7.167. openssh

Security Fix

CVE-2012-5536

Due to the way the pam_ssh_agent_auth PAM module was built in Red Hat Enterprise Linux 6, the glibc's error() function was called rather than the intended error() function in pam_ssh_agent_auth to report errors. As these two functions expect different arguments, it was possible for an attacker to cause an application using pam_ssh_agent_auth to crash, disclose portions of its memory or, potentially, execute arbitrary code.

Bug Fixes

BZ#821641

All possible options for the new RequiredAuthentications directive were not documented in the sshd_config man page.

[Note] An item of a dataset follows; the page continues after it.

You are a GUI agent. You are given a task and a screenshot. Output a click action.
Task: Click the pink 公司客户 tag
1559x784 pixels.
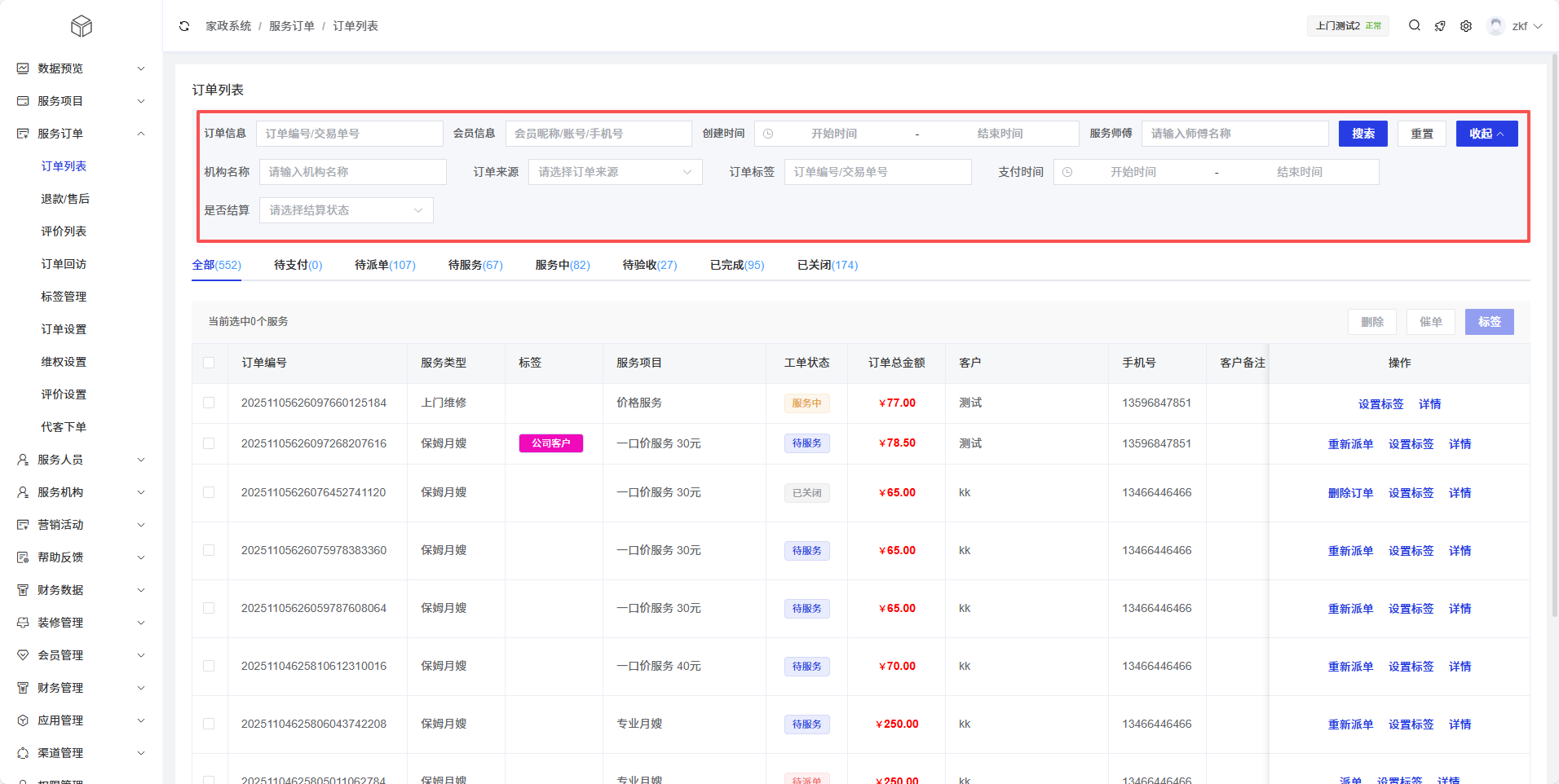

This update improves the man page to document all the possible options.

BZ#826720

When stopping one instance of the SSH daemon (sshd), the sshd init script (/etc/rc.d/init.d/sshd) stopped all sshd processes regardless of the PID of the processes. This update improves the init script so that it only kills processes with the relevant PID. As a result, the init script now works more reliably in a multi-instance environment.

BZ#836650

Due to a regression, the ssh-copy-id command returned an exit status code of zero even if there was an error in copying the key to a remote host. With this update, a patch has been applied and ssh-copy-id now returns a non-zero exit code if there is an error in copying the SSH certificate to a remote host.

BZ#836655

When SELinux was disabled on the system, no on-disk policy was installed, a user account was used for a connection, and no "~/.ssh" configuration was present in that user's home directory, the SSH client terminated unexpectedly with a segmentation fault when attempting to connect to another system. A patch has been provided to address this issue and the crashes no longer occur in the described scenario.

BZ#857760

The "HOWTO" document /usr/share/doc/openssh-ldap-5.3p1/HOWTO.ldap-keys incorrectly documented the use of the AuthorizedKeysCommand directive. This update corrects the document.

Enhancements

BZ#782912

When attempting to enable SSH for use with a Common Access Card (CAC), the ssh-agent utility read all the certificates in the card even though only the ID certificate was needed. Consequently, if a user entered their PIN incorrectly, then the CAC was locked, as a match for the PIN was attempted against all three certificates. With this update, ssh-add does not try the same PIN for every certificate if the PIN fails for the first one. As a result, the CAC will not be disabled if a user enters their PIN incorrectly.

BZ#860809

This update adds a "netcat mode" to SSH. The "ssh -W host:port ..." command connects standard input and output (stdio) on a client to a single port on a server. As a result, SSH can be used to route connections via intermediate servers.

BZ#869903

Due to a bug, arguments for the RequiredAuthentications2 directive were not stored in a Match block. Consequently, parsing of the config file was not in accordance with the man sshd_config documentation. This update fixes the bug and users can now use the required authentication feature to specify a list of authentication methods as expected according to the man page.